- _EXERCISE GOAL_:
Retype the records that follow, every line exactly as written.

- _WORKING DATA_:
-- -- --
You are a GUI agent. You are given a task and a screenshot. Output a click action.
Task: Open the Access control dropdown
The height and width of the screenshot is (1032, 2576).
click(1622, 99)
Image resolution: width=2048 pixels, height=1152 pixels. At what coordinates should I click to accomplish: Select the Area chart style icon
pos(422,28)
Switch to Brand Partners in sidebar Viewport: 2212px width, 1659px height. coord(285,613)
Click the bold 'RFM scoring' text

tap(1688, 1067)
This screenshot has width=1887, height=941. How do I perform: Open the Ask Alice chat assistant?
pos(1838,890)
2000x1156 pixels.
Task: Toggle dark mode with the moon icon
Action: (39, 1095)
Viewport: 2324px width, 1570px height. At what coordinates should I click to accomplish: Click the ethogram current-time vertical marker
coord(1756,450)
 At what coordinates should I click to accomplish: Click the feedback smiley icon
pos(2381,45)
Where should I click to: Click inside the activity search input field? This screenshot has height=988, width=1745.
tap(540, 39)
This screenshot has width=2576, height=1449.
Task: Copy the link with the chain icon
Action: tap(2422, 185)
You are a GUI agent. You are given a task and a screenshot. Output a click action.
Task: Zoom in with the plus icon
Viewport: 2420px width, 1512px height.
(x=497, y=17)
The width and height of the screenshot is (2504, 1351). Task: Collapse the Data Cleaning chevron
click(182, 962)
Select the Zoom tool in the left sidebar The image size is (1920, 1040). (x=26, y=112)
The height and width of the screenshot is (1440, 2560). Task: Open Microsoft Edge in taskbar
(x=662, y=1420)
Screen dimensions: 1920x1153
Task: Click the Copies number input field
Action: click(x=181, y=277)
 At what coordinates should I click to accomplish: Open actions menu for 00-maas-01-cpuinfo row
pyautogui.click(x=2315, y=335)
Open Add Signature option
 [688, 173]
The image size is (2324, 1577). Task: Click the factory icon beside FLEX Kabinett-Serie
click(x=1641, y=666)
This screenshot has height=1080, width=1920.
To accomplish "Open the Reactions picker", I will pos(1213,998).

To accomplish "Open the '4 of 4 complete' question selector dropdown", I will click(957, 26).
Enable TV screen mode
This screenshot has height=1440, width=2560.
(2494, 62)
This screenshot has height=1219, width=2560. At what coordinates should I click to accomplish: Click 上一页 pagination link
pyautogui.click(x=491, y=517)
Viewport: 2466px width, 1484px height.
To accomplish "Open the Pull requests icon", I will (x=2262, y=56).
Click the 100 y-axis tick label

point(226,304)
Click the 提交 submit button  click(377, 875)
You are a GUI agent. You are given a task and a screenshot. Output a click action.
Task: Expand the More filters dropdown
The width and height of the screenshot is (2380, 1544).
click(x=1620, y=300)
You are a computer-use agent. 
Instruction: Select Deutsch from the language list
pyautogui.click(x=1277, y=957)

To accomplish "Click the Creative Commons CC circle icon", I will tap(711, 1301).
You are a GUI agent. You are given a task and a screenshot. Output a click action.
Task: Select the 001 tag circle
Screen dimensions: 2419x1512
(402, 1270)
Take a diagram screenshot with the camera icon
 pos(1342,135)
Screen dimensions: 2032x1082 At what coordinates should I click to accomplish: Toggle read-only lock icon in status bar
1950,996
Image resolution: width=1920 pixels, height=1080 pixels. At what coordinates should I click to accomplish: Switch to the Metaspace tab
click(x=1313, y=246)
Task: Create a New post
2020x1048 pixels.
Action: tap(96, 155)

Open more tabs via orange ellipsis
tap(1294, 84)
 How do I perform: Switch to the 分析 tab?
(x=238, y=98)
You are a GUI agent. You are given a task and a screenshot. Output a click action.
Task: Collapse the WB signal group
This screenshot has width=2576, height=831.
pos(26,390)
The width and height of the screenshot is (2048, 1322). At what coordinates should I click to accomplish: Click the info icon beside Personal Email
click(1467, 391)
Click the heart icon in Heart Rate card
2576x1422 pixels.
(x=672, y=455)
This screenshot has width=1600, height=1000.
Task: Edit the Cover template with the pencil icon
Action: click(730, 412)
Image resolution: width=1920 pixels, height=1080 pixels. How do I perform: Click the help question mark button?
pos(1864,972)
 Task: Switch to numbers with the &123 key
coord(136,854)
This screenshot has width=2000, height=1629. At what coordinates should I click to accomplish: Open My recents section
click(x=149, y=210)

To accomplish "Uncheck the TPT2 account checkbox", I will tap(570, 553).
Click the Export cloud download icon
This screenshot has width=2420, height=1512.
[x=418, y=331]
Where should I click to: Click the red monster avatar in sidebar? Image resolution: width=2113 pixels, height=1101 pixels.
-- -- --
- _FINISHED TASK_:
You are a GUI agent. You are given a task and a screenshot. Output a click action.
Task: Open the Access control dropdown
The height and width of the screenshot is (1032, 2576).
click(1622, 99)
Image resolution: width=2048 pixels, height=1152 pixels. At what coordinates should I click to accomplish: Select the Area chart style icon
pos(422,28)
Switch to Brand Partners in sidebar Viewport: 2212px width, 1659px height. coord(285,613)
Click the bold 'RFM scoring' text

tap(1688, 1067)
This screenshot has width=1887, height=941. How do I perform: Open the Ask Alice chat assistant?
pos(1838,890)
2000x1156 pixels.
Task: Toggle dark mode with the moon icon
Action: (39, 1095)
Viewport: 2324px width, 1570px height. At what coordinates should I click to accomplish: Click the ethogram current-time vertical marker
coord(1756,450)
 At what coordinates should I click to accomplish: Click the feedback smiley icon
pos(2381,45)
Where should I click to: Click inside the activity search input field? This screenshot has height=988, width=1745.
tap(540, 39)
This screenshot has width=2576, height=1449.
Task: Copy the link with the chain icon
Action: tap(2422, 185)
You are a GUI agent. You are given a task and a screenshot. Output a click action.
Task: Zoom in with the plus icon
Viewport: 2420px width, 1512px height.
(x=497, y=17)
The width and height of the screenshot is (2504, 1351). Task: Collapse the Data Cleaning chevron
click(182, 962)
Select the Zoom tool in the left sidebar The image size is (1920, 1040). (x=26, y=112)
The height and width of the screenshot is (1440, 2560). Task: Open Microsoft Edge in taskbar
(x=662, y=1420)
Screen dimensions: 1920x1153
Task: Click the Copies number input field
Action: click(x=181, y=277)
 At what coordinates should I click to accomplish: Open actions menu for 00-maas-01-cpuinfo row
pyautogui.click(x=2315, y=335)
Open Add Signature option
 [688, 173]
The image size is (2324, 1577). Task: Click the factory icon beside FLEX Kabinett-Serie
click(x=1641, y=666)
This screenshot has height=1080, width=1920.
To accomplish "Open the Reactions picker", I will pos(1213,998).

To accomplish "Open the '4 of 4 complete' question selector dropdown", I will click(957, 26).
Enable TV screen mode
This screenshot has height=1440, width=2560.
(2494, 62)
This screenshot has height=1219, width=2560. At what coordinates should I click to accomplish: Click 上一页 pagination link
pyautogui.click(x=491, y=517)
Viewport: 2466px width, 1484px height.
To accomplish "Open the Pull requests icon", I will (x=2262, y=56).
Click the 100 y-axis tick label

point(226,304)
Click the 提交 submit button  click(377, 875)
You are a GUI agent. You are given a task and a screenshot. Output a click action.
Task: Expand the More filters dropdown
The width and height of the screenshot is (2380, 1544).
click(x=1620, y=300)
You are a computer-use agent. 
Instruction: Select Deutsch from the language list
pyautogui.click(x=1277, y=957)

To accomplish "Click the Creative Commons CC circle icon", I will tap(711, 1301).
You are a GUI agent. You are given a task and a screenshot. Output a click action.
Task: Select the 001 tag circle
Screen dimensions: 2419x1512
(402, 1270)
Take a diagram screenshot with the camera icon
 pos(1342,135)
Screen dimensions: 2032x1082 At what coordinates should I click to accomplish: Toggle read-only lock icon in status bar
1950,996
Image resolution: width=1920 pixels, height=1080 pixels. At what coordinates should I click to accomplish: Switch to the Metaspace tab
click(x=1313, y=246)
Task: Create a New post
2020x1048 pixels.
Action: tap(96, 155)

Open more tabs via orange ellipsis
tap(1294, 84)
 How do I perform: Switch to the 分析 tab?
(x=238, y=98)
You are a GUI agent. You are given a task and a screenshot. Output a click action.
Task: Collapse the WB signal group
This screenshot has width=2576, height=831.
pos(26,390)
The width and height of the screenshot is (2048, 1322). At what coordinates should I click to accomplish: Click the info icon beside Personal Email
click(1467, 391)
Click the heart icon in Heart Rate card
2576x1422 pixels.
(x=672, y=455)
This screenshot has width=1600, height=1000.
Task: Edit the Cover template with the pencil icon
Action: click(730, 412)
Image resolution: width=1920 pixels, height=1080 pixels. How do I perform: Click the help question mark button?
pos(1864,972)
 Task: Switch to numbers with the &123 key
coord(136,854)
This screenshot has width=2000, height=1629. At what coordinates should I click to accomplish: Open My recents section
click(x=149, y=210)

To accomplish "Uncheck the TPT2 account checkbox", I will tap(570, 553).
Click the Export cloud download icon
This screenshot has width=2420, height=1512.
[x=418, y=331]
Where should I click to: Click the red monster avatar in sidebar? Image resolution: width=2113 pixels, height=1101 pixels.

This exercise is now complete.